[Stored data]
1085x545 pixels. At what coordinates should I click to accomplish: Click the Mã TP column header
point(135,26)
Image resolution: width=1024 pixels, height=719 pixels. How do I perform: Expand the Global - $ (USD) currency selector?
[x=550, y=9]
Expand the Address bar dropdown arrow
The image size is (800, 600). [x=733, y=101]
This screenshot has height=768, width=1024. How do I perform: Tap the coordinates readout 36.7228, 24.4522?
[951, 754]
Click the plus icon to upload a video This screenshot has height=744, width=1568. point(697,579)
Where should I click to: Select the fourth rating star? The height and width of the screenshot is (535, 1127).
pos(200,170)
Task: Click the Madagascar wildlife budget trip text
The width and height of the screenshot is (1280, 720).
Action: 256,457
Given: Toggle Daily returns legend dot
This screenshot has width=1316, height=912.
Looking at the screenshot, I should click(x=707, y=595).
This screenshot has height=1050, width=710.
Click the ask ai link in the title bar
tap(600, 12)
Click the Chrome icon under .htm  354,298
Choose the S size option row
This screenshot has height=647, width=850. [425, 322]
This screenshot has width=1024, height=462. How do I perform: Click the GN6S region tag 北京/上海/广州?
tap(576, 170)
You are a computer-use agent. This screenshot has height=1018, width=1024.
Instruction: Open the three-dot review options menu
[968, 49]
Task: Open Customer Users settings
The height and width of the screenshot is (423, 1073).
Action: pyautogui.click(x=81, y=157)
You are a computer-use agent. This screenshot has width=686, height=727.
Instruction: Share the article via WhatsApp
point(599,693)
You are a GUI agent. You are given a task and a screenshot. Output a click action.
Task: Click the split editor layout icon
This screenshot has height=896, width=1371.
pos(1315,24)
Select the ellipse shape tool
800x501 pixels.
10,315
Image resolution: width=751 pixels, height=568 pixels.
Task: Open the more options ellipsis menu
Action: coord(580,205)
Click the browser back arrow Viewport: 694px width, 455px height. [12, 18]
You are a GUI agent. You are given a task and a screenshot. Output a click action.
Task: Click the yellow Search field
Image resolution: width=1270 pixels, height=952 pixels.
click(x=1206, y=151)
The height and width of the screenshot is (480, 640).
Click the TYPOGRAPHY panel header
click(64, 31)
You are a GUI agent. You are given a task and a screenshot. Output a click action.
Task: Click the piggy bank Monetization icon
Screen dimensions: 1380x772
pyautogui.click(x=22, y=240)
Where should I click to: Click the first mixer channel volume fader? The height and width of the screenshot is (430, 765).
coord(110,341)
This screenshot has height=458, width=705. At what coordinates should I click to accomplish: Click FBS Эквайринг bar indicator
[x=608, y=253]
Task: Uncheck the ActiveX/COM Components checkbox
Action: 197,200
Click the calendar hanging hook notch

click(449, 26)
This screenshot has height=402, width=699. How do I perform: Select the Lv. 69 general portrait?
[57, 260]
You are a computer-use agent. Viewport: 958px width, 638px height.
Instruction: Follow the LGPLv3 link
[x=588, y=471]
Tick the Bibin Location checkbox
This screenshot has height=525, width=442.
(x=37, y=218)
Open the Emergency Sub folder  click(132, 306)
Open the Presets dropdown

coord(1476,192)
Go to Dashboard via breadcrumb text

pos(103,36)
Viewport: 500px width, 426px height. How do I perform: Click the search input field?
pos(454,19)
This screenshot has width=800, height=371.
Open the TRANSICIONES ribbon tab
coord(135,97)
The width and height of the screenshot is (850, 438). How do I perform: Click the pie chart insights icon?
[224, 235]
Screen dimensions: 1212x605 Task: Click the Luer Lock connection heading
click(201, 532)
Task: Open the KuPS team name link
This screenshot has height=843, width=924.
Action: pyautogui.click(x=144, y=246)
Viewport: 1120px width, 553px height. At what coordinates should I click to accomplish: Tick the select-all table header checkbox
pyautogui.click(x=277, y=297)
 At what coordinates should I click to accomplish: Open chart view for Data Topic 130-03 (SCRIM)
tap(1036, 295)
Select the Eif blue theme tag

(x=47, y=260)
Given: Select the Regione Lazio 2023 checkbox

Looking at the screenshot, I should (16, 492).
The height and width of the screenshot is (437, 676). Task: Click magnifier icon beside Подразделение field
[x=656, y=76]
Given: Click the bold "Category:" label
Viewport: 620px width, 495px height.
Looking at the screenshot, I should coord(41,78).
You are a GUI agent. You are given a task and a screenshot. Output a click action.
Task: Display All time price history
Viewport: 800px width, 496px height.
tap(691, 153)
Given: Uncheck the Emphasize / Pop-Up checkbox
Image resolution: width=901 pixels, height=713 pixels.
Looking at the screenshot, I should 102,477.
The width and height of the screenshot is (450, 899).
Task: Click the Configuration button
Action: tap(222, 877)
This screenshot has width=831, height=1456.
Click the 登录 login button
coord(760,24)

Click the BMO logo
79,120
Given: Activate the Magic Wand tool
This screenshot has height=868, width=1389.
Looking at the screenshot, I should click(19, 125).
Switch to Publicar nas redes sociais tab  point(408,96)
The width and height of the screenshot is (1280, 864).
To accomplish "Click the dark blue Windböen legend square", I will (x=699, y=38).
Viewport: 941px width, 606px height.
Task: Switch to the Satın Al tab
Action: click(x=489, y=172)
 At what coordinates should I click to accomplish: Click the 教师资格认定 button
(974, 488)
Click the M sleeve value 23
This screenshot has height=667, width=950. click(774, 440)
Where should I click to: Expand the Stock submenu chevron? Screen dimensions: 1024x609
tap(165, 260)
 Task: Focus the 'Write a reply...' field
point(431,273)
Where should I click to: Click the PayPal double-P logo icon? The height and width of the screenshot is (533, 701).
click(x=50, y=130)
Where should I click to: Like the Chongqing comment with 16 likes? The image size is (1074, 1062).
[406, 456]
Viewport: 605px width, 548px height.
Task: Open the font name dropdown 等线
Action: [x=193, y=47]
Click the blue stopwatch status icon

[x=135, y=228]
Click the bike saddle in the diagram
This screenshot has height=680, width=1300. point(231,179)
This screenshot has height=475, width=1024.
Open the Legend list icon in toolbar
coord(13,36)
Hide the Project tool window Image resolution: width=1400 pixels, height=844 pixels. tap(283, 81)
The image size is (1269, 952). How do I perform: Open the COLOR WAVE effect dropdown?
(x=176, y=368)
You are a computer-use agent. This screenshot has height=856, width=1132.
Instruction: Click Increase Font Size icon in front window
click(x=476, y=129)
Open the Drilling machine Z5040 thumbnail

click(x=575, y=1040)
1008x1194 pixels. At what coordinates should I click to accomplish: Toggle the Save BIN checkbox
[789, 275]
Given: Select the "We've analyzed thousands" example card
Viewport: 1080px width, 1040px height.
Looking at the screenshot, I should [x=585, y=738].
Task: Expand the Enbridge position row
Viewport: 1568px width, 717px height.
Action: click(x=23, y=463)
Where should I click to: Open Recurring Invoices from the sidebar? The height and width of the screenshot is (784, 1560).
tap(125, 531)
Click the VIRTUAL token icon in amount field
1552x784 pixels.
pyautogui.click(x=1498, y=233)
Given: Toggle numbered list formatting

• **YOUR OBJECTIVE**: Return the data above in full. Keep every line exactly as it is.

• **TASK RESPONSE**:
1085x545 pixels. At what coordinates should I click to accomplish: Click the Mã TP column header
point(135,26)
Image resolution: width=1024 pixels, height=719 pixels. How do I perform: Expand the Global - $ (USD) currency selector?
[x=550, y=9]
Expand the Address bar dropdown arrow
The image size is (800, 600). [x=733, y=101]
This screenshot has height=768, width=1024. How do I perform: Tap the coordinates readout 36.7228, 24.4522?
[951, 754]
Click the plus icon to upload a video This screenshot has height=744, width=1568. point(697,579)
Where should I click to: Select the fourth rating star? The height and width of the screenshot is (535, 1127).
pos(200,170)
Task: Click the Madagascar wildlife budget trip text
The width and height of the screenshot is (1280, 720).
Action: 256,457
Given: Toggle Daily returns legend dot
This screenshot has width=1316, height=912.
Looking at the screenshot, I should click(x=707, y=595).
This screenshot has height=1050, width=710.
Click the ask ai link in the title bar
tap(600, 12)
Click the Chrome icon under .htm  354,298
Choose the S size option row
This screenshot has height=647, width=850. [425, 322]
This screenshot has width=1024, height=462. How do I perform: Click the GN6S region tag 北京/上海/广州?
tap(576, 170)
You are a computer-use agent. This screenshot has height=1018, width=1024.
Instruction: Open the three-dot review options menu
[968, 49]
Task: Open Customer Users settings
The height and width of the screenshot is (423, 1073).
Action: pyautogui.click(x=81, y=157)
You are a computer-use agent. This screenshot has width=686, height=727.
Instruction: Share the article via WhatsApp
point(599,693)
You are a GUI agent. You are given a task and a screenshot. Output a click action.
Task: Click the split editor layout icon
This screenshot has height=896, width=1371.
pos(1315,24)
Select the ellipse shape tool
800x501 pixels.
10,315
Image resolution: width=751 pixels, height=568 pixels.
Task: Open the more options ellipsis menu
Action: coord(580,205)
Click the browser back arrow Viewport: 694px width, 455px height. [12, 18]
You are a GUI agent. You are given a task and a screenshot. Output a click action.
Task: Click the yellow Search field
Image resolution: width=1270 pixels, height=952 pixels.
click(x=1206, y=151)
The height and width of the screenshot is (480, 640).
Click the TYPOGRAPHY panel header
click(64, 31)
You are a GUI agent. You are given a task and a screenshot. Output a click action.
Task: Click the piggy bank Monetization icon
Screen dimensions: 1380x772
pyautogui.click(x=22, y=240)
Where should I click to: Click the first mixer channel volume fader? The height and width of the screenshot is (430, 765).
coord(110,341)
This screenshot has height=458, width=705. At what coordinates should I click to accomplish: Click FBS Эквайринг bar indicator
[x=608, y=253]
Task: Uncheck the ActiveX/COM Components checkbox
Action: 197,200
Click the calendar hanging hook notch

click(449, 26)
This screenshot has height=402, width=699. How do I perform: Select the Lv. 69 general portrait?
[57, 260]
You are a computer-use agent. Viewport: 958px width, 638px height.
Instruction: Follow the LGPLv3 link
[x=588, y=471]
Tick the Bibin Location checkbox
This screenshot has height=525, width=442.
(x=37, y=218)
Open the Emergency Sub folder  click(132, 306)
Open the Presets dropdown

coord(1476,192)
Go to Dashboard via breadcrumb text

pos(103,36)
Viewport: 500px width, 426px height. How do I perform: Click the search input field?
pos(454,19)
This screenshot has width=800, height=371.
Open the TRANSICIONES ribbon tab
coord(135,97)
The width and height of the screenshot is (850, 438). How do I perform: Click the pie chart insights icon?
[224, 235]
Screen dimensions: 1212x605 Task: Click the Luer Lock connection heading
click(201, 532)
Task: Open the KuPS team name link
This screenshot has height=843, width=924.
Action: pyautogui.click(x=144, y=246)
Viewport: 1120px width, 553px height. At what coordinates should I click to accomplish: Tick the select-all table header checkbox
pyautogui.click(x=277, y=297)
 At what coordinates should I click to accomplish: Open chart view for Data Topic 130-03 (SCRIM)
tap(1036, 295)
Select the Eif blue theme tag

(x=47, y=260)
Given: Select the Regione Lazio 2023 checkbox

Looking at the screenshot, I should (16, 492).
The height and width of the screenshot is (437, 676). Task: Click magnifier icon beside Подразделение field
[x=656, y=76]
Given: Click the bold "Category:" label
Viewport: 620px width, 495px height.
Looking at the screenshot, I should coord(41,78).
You are a GUI agent. You are given a task and a screenshot. Output a click action.
Task: Display All time price history
Viewport: 800px width, 496px height.
tap(691, 153)
Given: Uncheck the Emphasize / Pop-Up checkbox
Image resolution: width=901 pixels, height=713 pixels.
Looking at the screenshot, I should 102,477.
The width and height of the screenshot is (450, 899).
Task: Click the Configuration button
Action: tap(222, 877)
This screenshot has width=831, height=1456.
Click the 登录 login button
coord(760,24)

Click the BMO logo
79,120
Given: Activate the Magic Wand tool
This screenshot has height=868, width=1389.
Looking at the screenshot, I should click(19, 125).
Switch to Publicar nas redes sociais tab  point(408,96)
The width and height of the screenshot is (1280, 864).
To accomplish "Click the dark blue Windböen legend square", I will (x=699, y=38).
Viewport: 941px width, 606px height.
Task: Switch to the Satın Al tab
Action: click(x=489, y=172)
 At what coordinates should I click to accomplish: Click the 教师资格认定 button
(974, 488)
Click the M sleeve value 23
This screenshot has height=667, width=950. click(774, 440)
Where should I click to: Expand the Stock submenu chevron? Screen dimensions: 1024x609
tap(165, 260)
 Task: Focus the 'Write a reply...' field
point(431,273)
Where should I click to: Click the PayPal double-P logo icon? The height and width of the screenshot is (533, 701).
click(x=50, y=130)
Where should I click to: Like the Chongqing comment with 16 likes? The image size is (1074, 1062).
[406, 456]
Viewport: 605px width, 548px height.
Task: Open the font name dropdown 等线
Action: [x=193, y=47]
Click the blue stopwatch status icon

[x=135, y=228]
Click the bike saddle in the diagram
This screenshot has height=680, width=1300. point(231,179)
This screenshot has height=475, width=1024.
Open the Legend list icon in toolbar
coord(13,36)
Hide the Project tool window Image resolution: width=1400 pixels, height=844 pixels. tap(283, 81)
The image size is (1269, 952). How do I perform: Open the COLOR WAVE effect dropdown?
(x=176, y=368)
You are a computer-use agent. This screenshot has height=856, width=1132.
Instruction: Click Increase Font Size icon in front window
click(x=476, y=129)
Open the Drilling machine Z5040 thumbnail

click(x=575, y=1040)
1008x1194 pixels. At what coordinates should I click to accomplish: Toggle the Save BIN checkbox
[789, 275]
Given: Select the "We've analyzed thousands" example card
Viewport: 1080px width, 1040px height.
Looking at the screenshot, I should [x=585, y=738].
Task: Expand the Enbridge position row
Viewport: 1568px width, 717px height.
Action: click(x=23, y=463)
Where should I click to: Open Recurring Invoices from the sidebar? The height and width of the screenshot is (784, 1560).
tap(125, 531)
Click the VIRTUAL token icon in amount field
1552x784 pixels.
pyautogui.click(x=1498, y=233)
Given: Toggle numbered list formatting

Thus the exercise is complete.